• [SOURCE TEXT]:
# # #

Note that the positions of, e.g., the stack and heap may be in a different order on some systems (see Billy O'Neal's answer below for more details on Win32).

Other systems can be very different. DOS, for instance, ran in real mode, and its memory allocation when running programs looked much differently:

+-----------+ top of memory
| extended  | above the high memory area, and up to your total memory; needed drivers to
|           | be able to access it.
+-----------+ 0x110000
|  high     | just over 1MB->1MB+64KB, used by 286s and above.
+-----------+ 0x100000
|  upper    | upper memory area, from 640kb->1MB, had mapped memory for video devices, the
|           | DOS "transient" area, etc. some was often free, and could be used for drivers
+-----------+ 0xA0000
| USER PROC | user process address space, from the end of DOS up to 640KB
+-----------+
|command.com| DOS command interpreter
+-----------+ 
|    DOS    | DOS permanent area, kept as small as possible, provided routines for display,
|  kernel   | *basic* hardware access, etc.
+-----------+ 0x600
| BIOS data | BIOS data area, contained simple hardware descriptions, etc.
+-----------+ 0x400
| interrupt | the interrupt vector table, starting from 0 and going to 1k, contained 
|  vector   | the addresses of routines called when interrupts occurred.  e.g.
|  table    | interrupt 0x21 checked the address at 0x21*4 and far-jumped to that 
|           | location to service the interrupt.

# # #

• [LISTED RECORDS]:
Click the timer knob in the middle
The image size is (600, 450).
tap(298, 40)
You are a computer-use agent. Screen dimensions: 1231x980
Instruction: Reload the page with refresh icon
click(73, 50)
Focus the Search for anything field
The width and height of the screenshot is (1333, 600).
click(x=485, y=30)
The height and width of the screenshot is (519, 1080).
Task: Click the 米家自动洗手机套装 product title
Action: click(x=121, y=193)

# # #

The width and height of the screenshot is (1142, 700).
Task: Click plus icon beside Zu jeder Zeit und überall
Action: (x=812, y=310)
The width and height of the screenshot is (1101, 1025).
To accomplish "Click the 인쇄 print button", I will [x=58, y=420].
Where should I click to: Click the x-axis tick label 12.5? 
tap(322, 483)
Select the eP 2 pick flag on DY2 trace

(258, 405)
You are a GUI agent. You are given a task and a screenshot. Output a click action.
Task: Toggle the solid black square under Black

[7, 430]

# # #

• [PROBLEMS AND TASKS]:
1. In the text on DOS memory layout, what range does the user process address space cover?
2. Carry on the text on DOS memory layout from its last line.

• [RESPONSES]:
1. It runs from the end of DOS up to 640KB.

2.
+-----------+ 0x0

You can see that DOS allowed direct access to the operating system memory, with no protection, which meant that user-space programs could generally directly access or overwrite anything they liked.

In the process address space, however, the programs tended to look similar, only they were described as code segment, data segment, heap, stack segment, etc., and it was mapped a little differently. But most of the general areas were still there.

Upon loading the program and necessary shared libs into memory, and distributing the parts of the program into the right areas, the OS begins executing your process wherever its main method is at, and your program takes over from there, making system calls as necessary when it needs them.

Different systems (embedded, whatever) may have very different architectures, such as stackless systems, Harvard architecture systems (with code and data being kept in separate physical memory), systems which actually keep the BSS in read-only memory (initially set by the programmer), etc. But this is the general gist.

You said:

I also know that a computer program uses two kinds of memory: stack and heap, which are also part of the primary memory of the computer.

"Stack" and "heap" are just abstract concepts, rather than (necessarily) physically distinct "kinds" of memory.

A stack is merely a last-in, first-out data structure. In the x86 architecture, it can actually be addressed randomly by using an offset from the end, but the most common functions are PUSH and POP to add and remove items from it, respectively. It is commonly used for function-local variables (so-called "automatic storage"), function arguments, return addresses, etc. (more below)

A "heap" is just a nickname for a chunk of memory that can be allocated on demand, and is addressed randomly (meaning, you can access any location in it directly). It is commonly used for data structures that you allocate at runtime (in C++, using new and delete, and malloc and friends in C, etc).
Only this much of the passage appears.